How to normalize Twitter counts? A first attempt based on journals in the Twitter Index

Article Open access 27 February 2016

Normalizing the g-index

Article 26 November 2015

Slow, slow, quick, quick, slow: five altmetric sources observed over a decade show evolving trends, by research age, attention source maturity and open access status

Article 27 February 2023

Use our pre-submission checklist

Avoid common mistakes on your manuscript.

Introduction

Alternative metrics (altmetrics) is a new fast-moving area in scientometrics (Galloway et al. 2013). Initially, altmetrics—a collection of many web-based indicators—have been proposed as a supplement to traditional bibliometric indicators. They measure attention related to research papers on internet platforms. The core of altmetrics is gathered from social media platforms, but mentions in mainstream media or in policy documents also belong to the umbrella term altmetrics (National Information Standards Organization 2016; Work et al. 2015). According to Haustein (2016), sources of altmetrics can be grouped into (i) social networks, (ii) social bookmarks and online reference management, (iii) social data (e.g., data sets, software, presentations), (iv) blogs, (v) microblogs, (vi) wikis, and (vii) recommendations, ratings, and reviews.

Recently, some indicators based on altmetrics have been proposed which are normalized with respect to the scientific field and publication year. These indicators were developed because studies have shown that altmetrics are—similar to bibliometric data—field- and time-dependent (see, e.g., Bornmann 2014). Some fields are more relevant to the general public or a broader audience than other fields (Haustein et al. 2014). The Mean Normalized Reader Score (MNRS) was introduced by Haunschild and Bornmann (2016) for normalization of data from social bookmarks and online reference management platforms (with a special emphasis on Mendeley readers) (see also Fairclough and Thelwall 2015). The Mean Discipline Normalized Reader Score (MDNRS) was tailored specifically to Mendeley by Bornmann and Haunschild (2016b). The MDNRS uses Mendeley disciplines for field normalization. The employed normalization procedures rely on average value calculations across scientific fields and publication years as expected values.

However, normalization procedures based on averages (and percentiles) of individual papers are problematic for data sets with many zeros because averages can get close to zero and only few percentile ranks are occupied (Haunschild et al. 2016). The overview of Work et al. (2015) on studies investigating the coverage of papers on social media platforms show that less than 5% of the analyzed papers were mentioned on many platforms (e.g., Blogs or Wikipedia). Erdt et al.(2016) reported similar findings in their meta-analysis. They found that former empirical studies dealing with the coverage of altmetrics show that about half of the platforms are at or below 5%; except for three (out of eleven) where the coverage is below 10%.

Bornmann and Haunschild (2016a) propose the Twitter Percentile (TP)—a field- and time-normalized indicator for Twitter data. Bornmann and Haunschild (2016a) circumvent the problem of Twitter data with many zeros by including in the TP calculation only journals with at least 80% of the papers having at least 1 tweet each. However, this procedure leads to the exclusion of many journals from the TP procedure.

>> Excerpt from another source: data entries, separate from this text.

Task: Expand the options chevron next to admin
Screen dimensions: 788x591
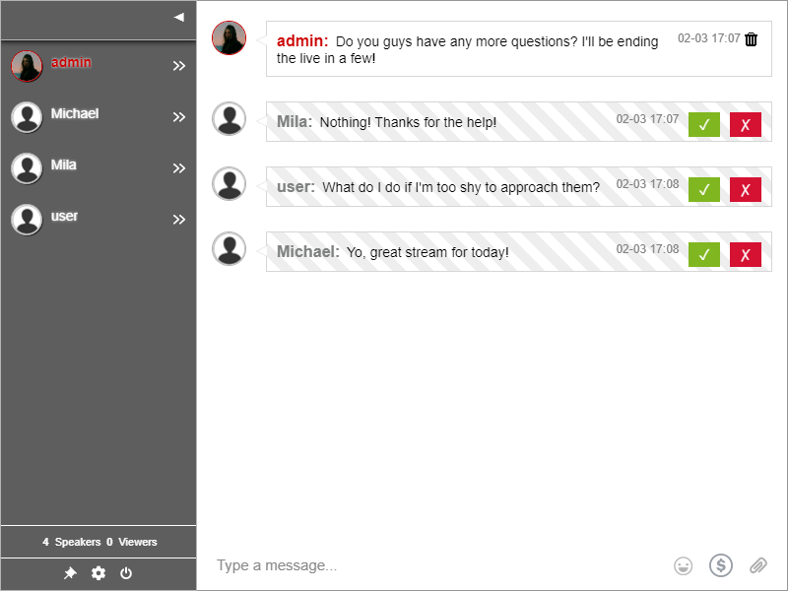Action: point(179,66)
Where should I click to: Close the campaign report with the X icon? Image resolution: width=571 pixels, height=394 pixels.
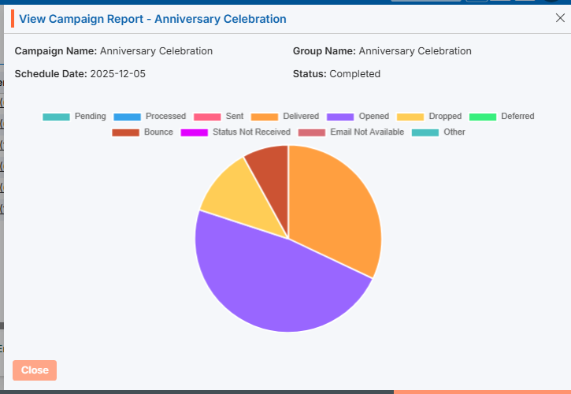pos(560,18)
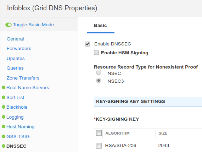Click the green dot next to Host Naming

(x=4, y=126)
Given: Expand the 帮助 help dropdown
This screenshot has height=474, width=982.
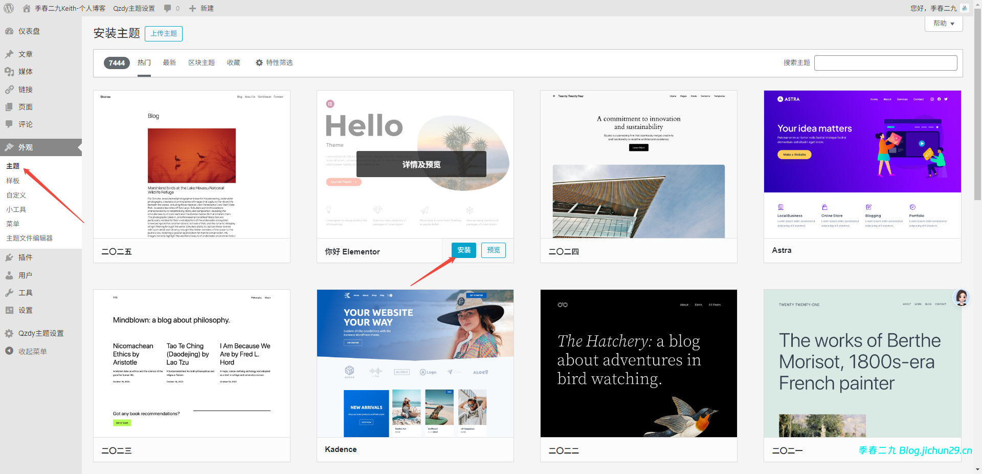Looking at the screenshot, I should [944, 24].
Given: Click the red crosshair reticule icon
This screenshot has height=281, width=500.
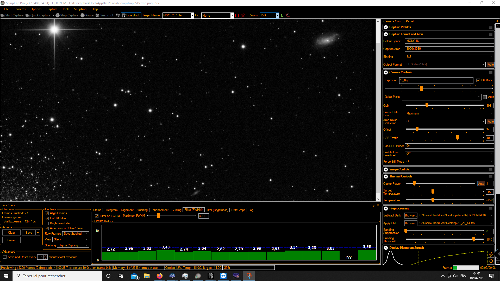Looking at the screenshot, I should tap(243, 15).
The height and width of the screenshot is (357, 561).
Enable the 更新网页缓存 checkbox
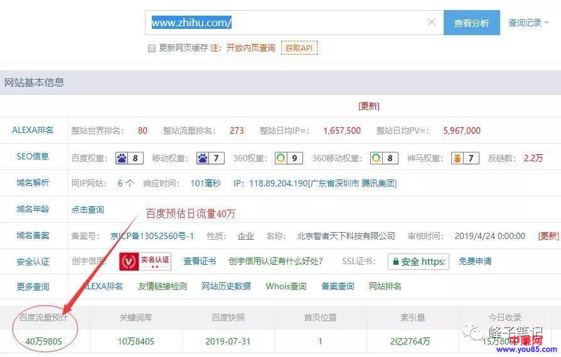[x=152, y=48]
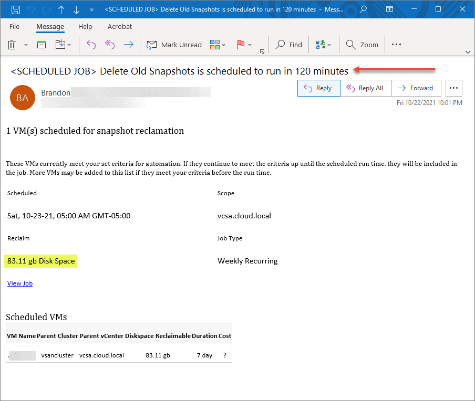Forward via the blue arrow toolbar icon
The width and height of the screenshot is (475, 401).
tap(128, 45)
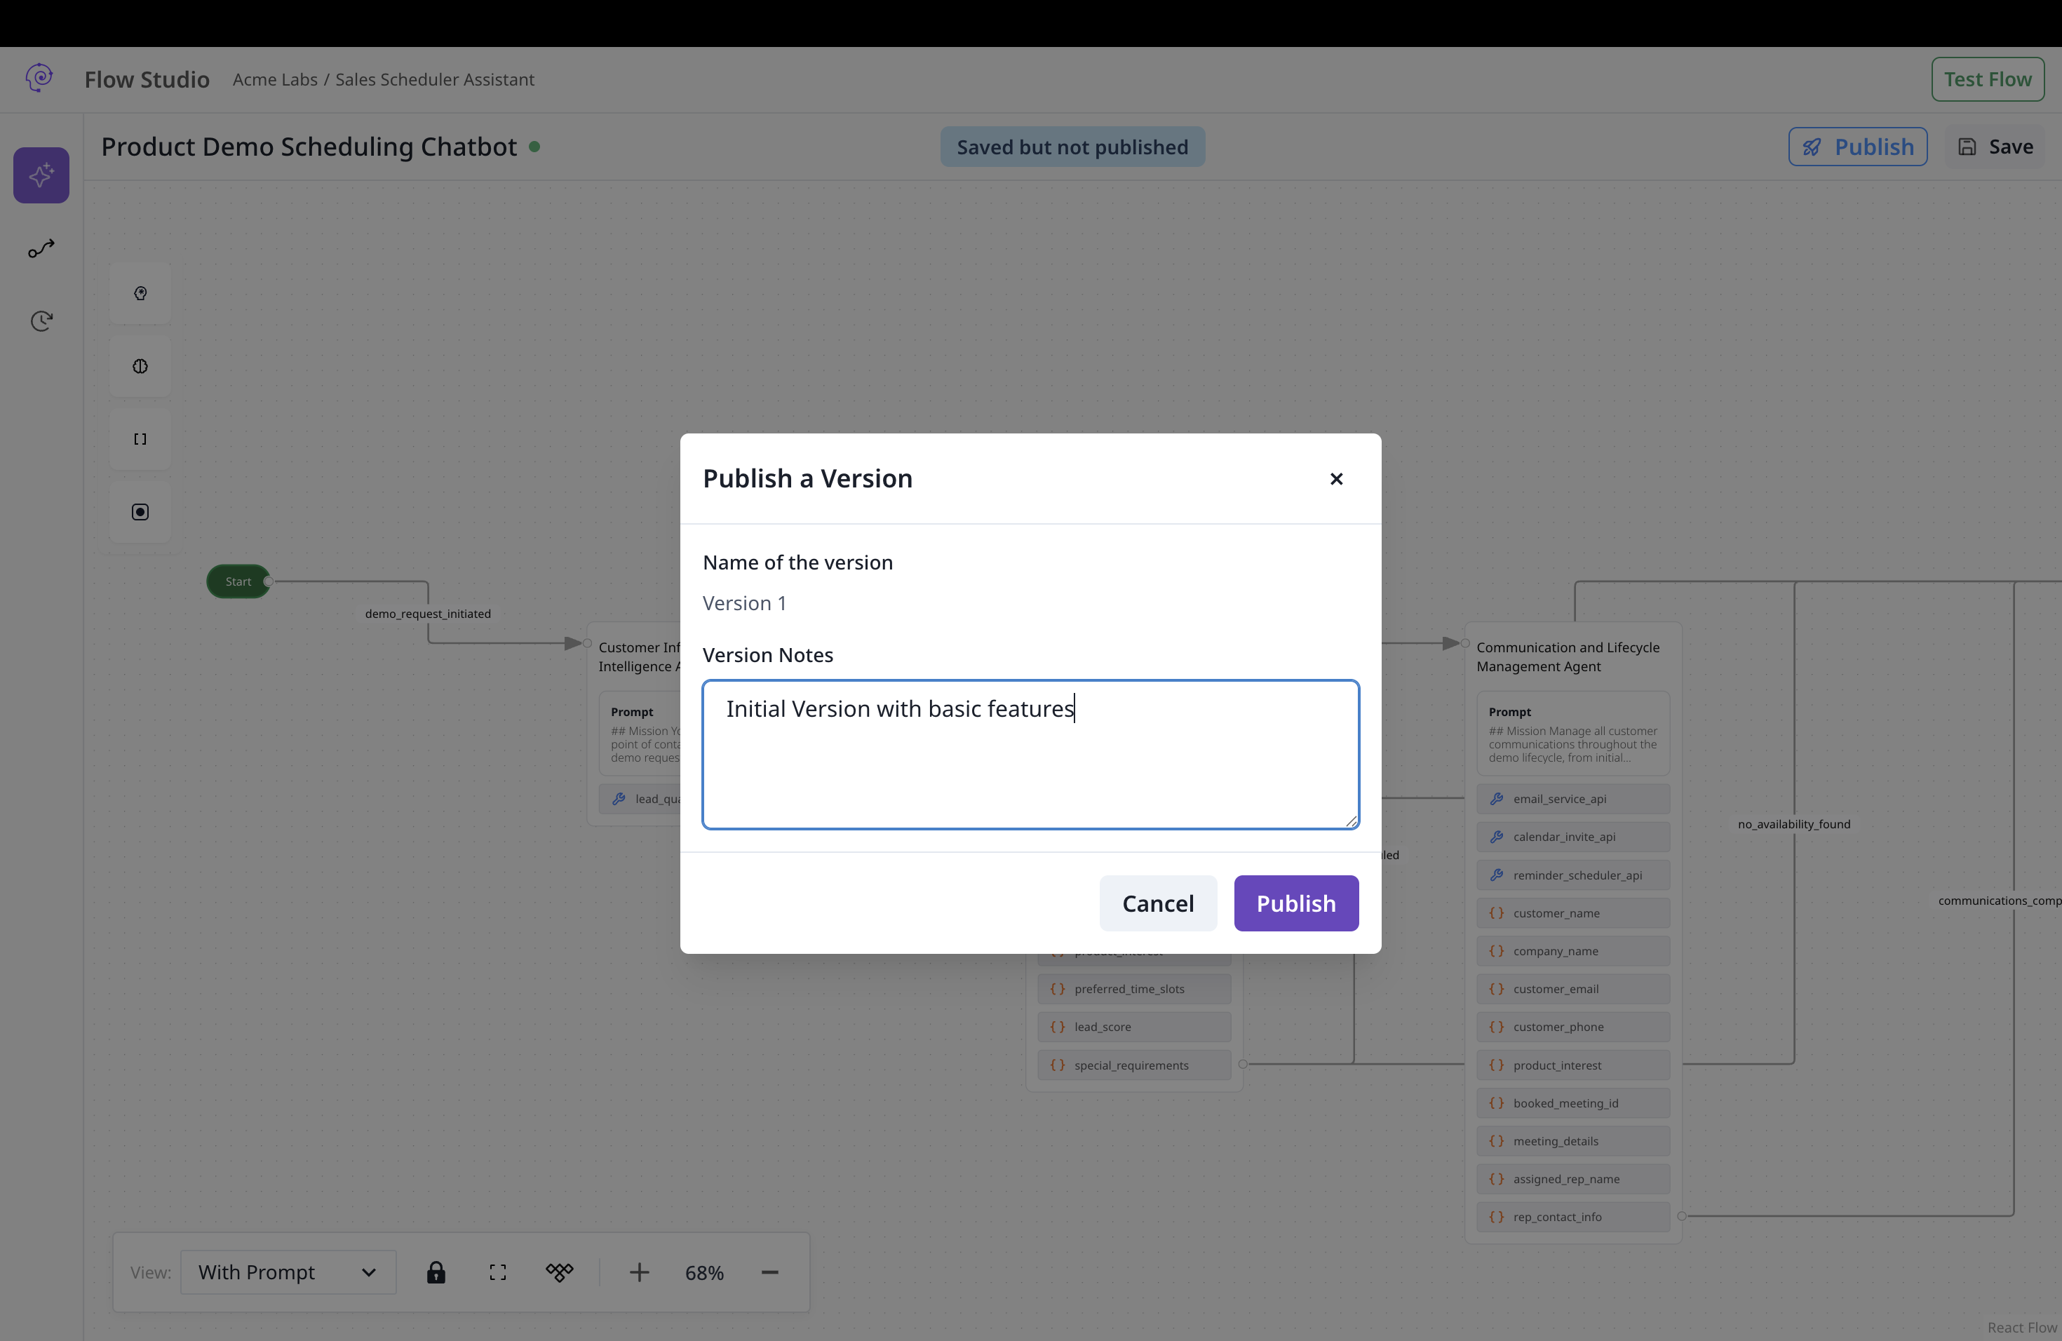Click the Test Flow button
This screenshot has height=1341, width=2062.
[1987, 79]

Very recently, Thelwall (2017a, b) proposed a new family of field- and time-normalized indicators. These indicators are based on units of analysis (e.g., a researcher or institution) rather than on single papers. They compare the proportion of mentioned papers (e.g., on Twitter) of a unit with the proportion of mentioned papers in the corresponding fields and publication years (the expected values). The family consists of the Equalized Mean-based Normalized Proportion Cited (EMNPC) and the Mean-based Normalized Proportion Cited (MNPC). Hitherto, this new family of indicators has only been studied on rather small samples.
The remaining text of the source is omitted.